VariantBuilder methodsMatches
Exact(String)allow_host(), passthrough_host()That exact host, ASCII case-insensitive
Wildcard(String)allow_host_pattern(), passthrough_host_pattern()The suffix and its subdomains, e.g. *.example.com
Anyallow_any_host_dangerous(true), passthrough_all_hosts(true)Every host
MethodSignatureDescription
matchesfn matches(&self, hostname: &str) -> boolWhether hostname matches this pattern (ASCII case-insensitive).

SecretEntry

returned by SecretBuilder::build() · used by secret_entry()
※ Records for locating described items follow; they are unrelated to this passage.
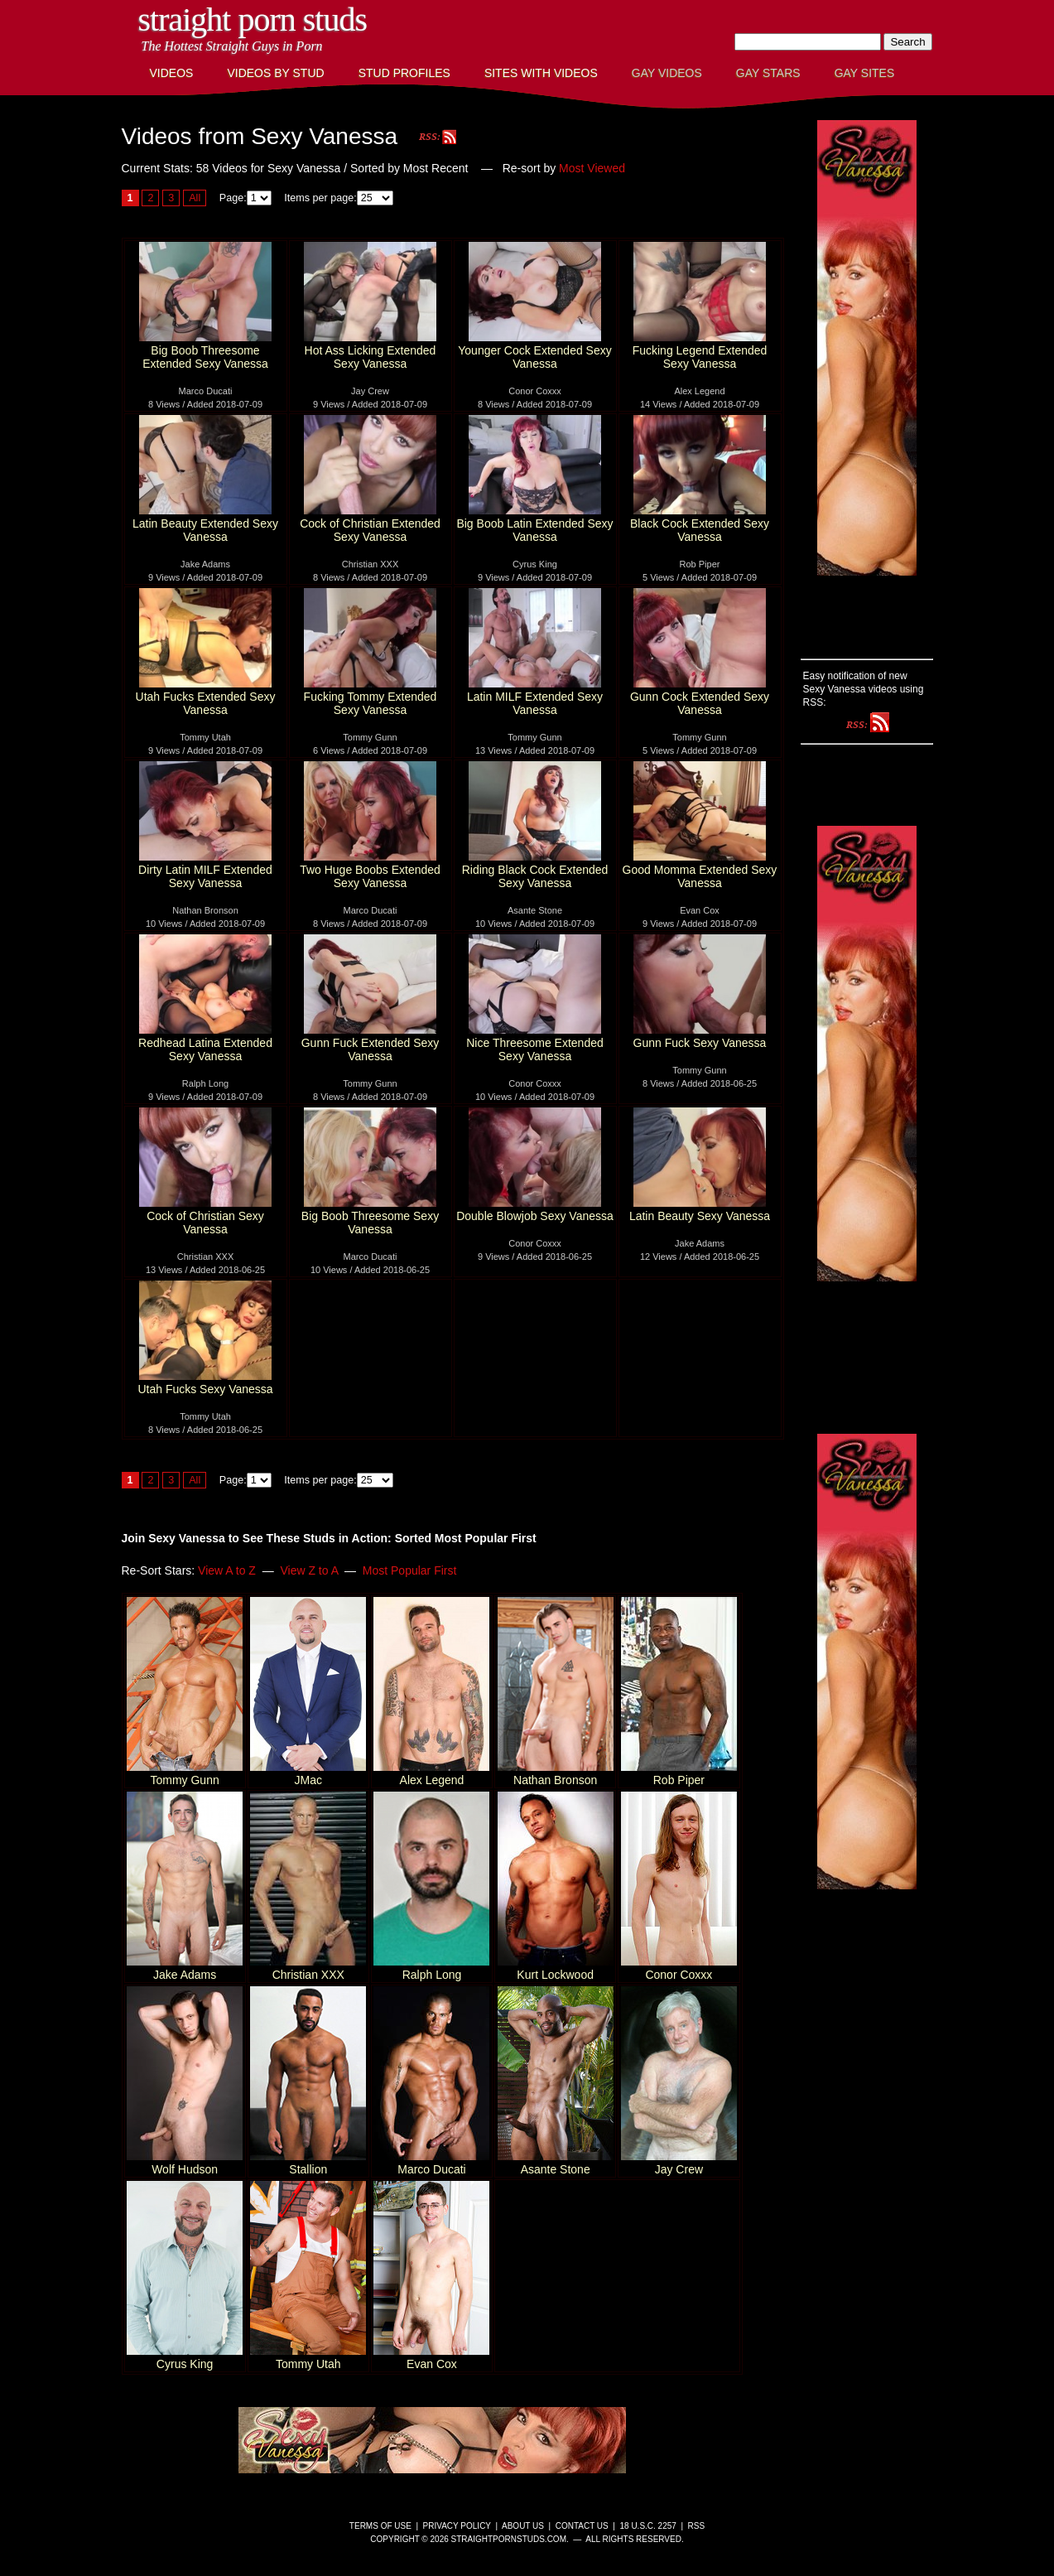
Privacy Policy (457, 2525)
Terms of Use (380, 2525)
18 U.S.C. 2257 (647, 2525)
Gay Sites (865, 73)
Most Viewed (592, 168)
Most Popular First (410, 1570)
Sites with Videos (541, 73)
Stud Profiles (404, 73)
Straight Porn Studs (253, 19)
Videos (172, 73)
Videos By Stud (275, 73)
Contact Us (582, 2525)
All (194, 198)
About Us (523, 2525)
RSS (696, 2525)
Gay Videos (667, 73)
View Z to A (309, 1570)
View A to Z (227, 1570)
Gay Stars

The materialized, serializable form of a secret that is handed to the network engine. The real value is redacted from the Debug output. Built for you by SecretBuilder; construct it directly only when you need full control over the serialized shape, then pass it to secret_entry().
FieldTypeDescription
env_varStringEnvironment variable holding the placeholder. Non-empty, no = or NUL.
valueStringThe real secret value (never enters the guest).
placeholderStringWhat the guest sees. Non-empty, at most 1024 bytes, no NUL/CR/LF.
allowed_hostsVec<HostPattern>Hosts allowed to receive the real value.
injectionSecretInjectionWhere in the request the value may be substituted.
on_violationOption<ViolationAction>Per-secret violation override. None falls back to the sandbox-wide action.
require_tls_identityboolRequire verified TLS identity before substituting. Default: true.
MethodSignatureDescription
validatefn validate(&self, secret_index: usize) -> Result<(), SecretConfigError>Validate this entry’s env var, allowed hosts, and placeholder.

SecretInjection

used by SecretEntry

Which parts of an outbound HTTP request the placeholder may be substituted in. Set through the inject_* methods on SecretBuilder.
FieldTypeDefaultDescription
headersbooltrueSubstitute anywhere in HTTP headers.
basic_authbooltrueSubstitute inside decoded Authorization: Basic credentials.
query_paramsboolfalseSubstitute in the URL query string.
bodyboolfalseSubstitute in HTTP/1 request bodies (see inject_body() for limits).

ViolationAction

used by SecretEntry · on_violation() · ViolationActionBuilder

What happens when the guest sends a request containing a secret placeholder to a host that is not in the secret’s substitution allow list. Built through ViolationActionBuilder, set globally via NetworkBuilder::on_secret_violation() or per secret via SecretBuilder::on_violation(). Also documented on the Networking page.
VariantDescription
BlockSilently drop the request. The guest sees a connection reset.
BlockAndLogDrop the request and emit a warning log on the host side. This is the default.
BlockAndTerminateDrop the request, log an error, and shut down the entire sandbox.
Passthrough(Vec<HostPattern>)Forward matching hosts with the placeholder unchanged. Non-matching hosts fall back to the default secret violation action.

SecretConfigError

returned by SecretEntry::validate()

Why a secret entry failed validation. Each variant carries the offending secret_index. The placeholder ceiling is the public constant MAX_SECRET_PLACEHOLDER_BYTES = 1024.
VariantDescription
EmptyEnvVarThe environment variable name is empty.
EnvVarContainsEqualsThe environment variable name contains =.
EnvVarContainsNulThe environment variable name contains NUL.
MissingAllowedHostsNo allowed hosts were configured.
EmptyPlaceholderThe placeholder is empty.
PlaceholderTooLongThe placeholder exceeds MAX_SECRET_PLACEHOLDER_BYTES (carries actual_bytes, max_bytes).
PlaceholderContainsNulThe placeholder contains NUL.
PlaceholderContainsLineBreakThe placeholder contains CR or LF.